→ Extrait à lire

<<<<

Les personnes qui utiliseront ces systèmes pourront, comme avec le Bitcoin, transférer de l’argent ou faire des paiements instantanés via les registres numériques décentralisés créés pour leur monnaie, sans passer par une banque. Les coûts de
s transactions seraient mécaniquement diminués.

Du reste, le transfert d’argent va fortement bénéficier de cette technologie. La crypto-monnaie permet aussi de faire transiter de l’argent d’un pays à l’autre, sans avoir besoin de passer par des sociétés de transfert de fonds, comme Western Union. Cette intermédiation coûte cher (4,90 euros pour des transactions de 100 euros d’Europe vers l’Afrique) et peut être évitée grâce au Bitcoin.

Il y a aussi des utilisations surprenantes de la technologie du Bitcoin, dans les objets connectés par exemple (Internet-of-Things).

Le Bitcoin permettant d’effectuer des transactions sur de très petites sommes (les montants échangés peuvent être calculés jusqu’à huit chiffres après la virgule) et les frais financiers payés sur ces transferts monétaires étant négligeables. Il pourrait donc être utilisée par des fabricants d’objets connectés, qui souhaitent que leurs machines (objets) puissent échanger de l’argent entre elles.

Une utilisation actuelle de la technologie du Bitcoin se retrouve dans l’économie collaborative (sharing) par le crowdfunding et la gouvernance distribuée (distributed collaborative organizations).

En effet, la plate-forme Swarm par exemple propose ce type de service. Le Bitcoin y est utilisé par des entreprises pour lever des fonds, via une campagne de crowdfunding. Le fonctionnement est simple : une société collecte des bitcoins de la part de plusieurs donateurs. Chacun d’entre eux reçoit en échange des parts de la compagnie. Ces parts ne sont pas des actions : elles sont matérialisées en une monnaie virtuelle privée, créée par et pour la société.

>>>>

→ Travail demandé
**a.** Répondez aux questions suivantes à partir de l'extrait sur le Bitcoin :
(i) Combien coûte l'intermédiation pour une transaction de 100 euros d'Europe vers l'Afrique ?
(ii) Jusqu'à combien de chiffres après la virgule les montants échangés peuvent-ils être calculés ?
(iii) Quelle plate-forme est citée en exemple pour le crowdfunding en bitcoins ?
**b.** Recopiez, s'il vous plaît, le passage de l'extrait sur le Bitcoin qui commence par "Les personnes qui" et se termine par "grâce au Bitcoin.".
Les enregistrements forment un matériau distinct de l'extrait sur le Bitcoin.

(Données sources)
<<<<

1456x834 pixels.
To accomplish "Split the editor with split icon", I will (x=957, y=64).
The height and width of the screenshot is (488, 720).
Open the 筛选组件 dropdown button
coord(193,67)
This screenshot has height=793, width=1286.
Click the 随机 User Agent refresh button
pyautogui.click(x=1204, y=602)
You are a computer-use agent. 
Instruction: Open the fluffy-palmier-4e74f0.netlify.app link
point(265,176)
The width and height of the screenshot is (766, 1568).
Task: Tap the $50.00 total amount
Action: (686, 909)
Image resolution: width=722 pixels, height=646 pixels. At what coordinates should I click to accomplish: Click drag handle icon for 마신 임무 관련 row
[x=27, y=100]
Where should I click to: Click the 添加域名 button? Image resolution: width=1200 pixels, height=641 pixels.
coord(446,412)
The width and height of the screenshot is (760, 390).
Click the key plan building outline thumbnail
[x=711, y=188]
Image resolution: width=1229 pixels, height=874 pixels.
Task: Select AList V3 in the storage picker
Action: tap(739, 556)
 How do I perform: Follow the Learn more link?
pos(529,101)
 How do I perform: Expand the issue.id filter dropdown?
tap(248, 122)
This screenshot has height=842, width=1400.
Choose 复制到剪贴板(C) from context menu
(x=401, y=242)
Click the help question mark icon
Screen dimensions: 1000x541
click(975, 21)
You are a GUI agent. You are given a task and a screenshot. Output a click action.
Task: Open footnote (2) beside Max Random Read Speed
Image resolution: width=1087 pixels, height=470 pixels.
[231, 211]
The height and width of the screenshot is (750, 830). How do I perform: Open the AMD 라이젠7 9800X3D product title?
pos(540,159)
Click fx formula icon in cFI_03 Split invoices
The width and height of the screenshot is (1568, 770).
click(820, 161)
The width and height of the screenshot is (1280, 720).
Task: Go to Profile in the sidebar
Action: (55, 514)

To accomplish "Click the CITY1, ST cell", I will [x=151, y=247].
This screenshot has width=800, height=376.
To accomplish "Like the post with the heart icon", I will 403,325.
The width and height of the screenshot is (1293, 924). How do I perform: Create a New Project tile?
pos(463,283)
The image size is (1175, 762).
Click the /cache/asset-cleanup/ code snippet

>>>>

→ Réponses
**a.**
(i) 4,90 euros.
(ii) Huit chiffres.
(iii) Swarm.

**b.**
Les personnes qui utiliseront ces systèmes pourront, comme avec le Bitcoin, transférer de l’argent ou faire des paiements instantanés via les registres numériques décentralisés créés pour leur monnaie, sans passer par une banque. Les coûts de
s transactions seraient mécaniquement diminués.

Du reste, le transfert d’argent va fortement bénéficier de cette technologie. La crypto-monnaie permet aussi de faire transiter de l’argent d’un pays à l’autre, sans avoir besoin de passer par des sociétés de transfert de fonds, comme Western Union. Cette intermédiation coûte cher (4,90 euros pour des transactions de 100 euros d’Europe vers l’Afrique) et peut être évitée grâce au Bitcoin.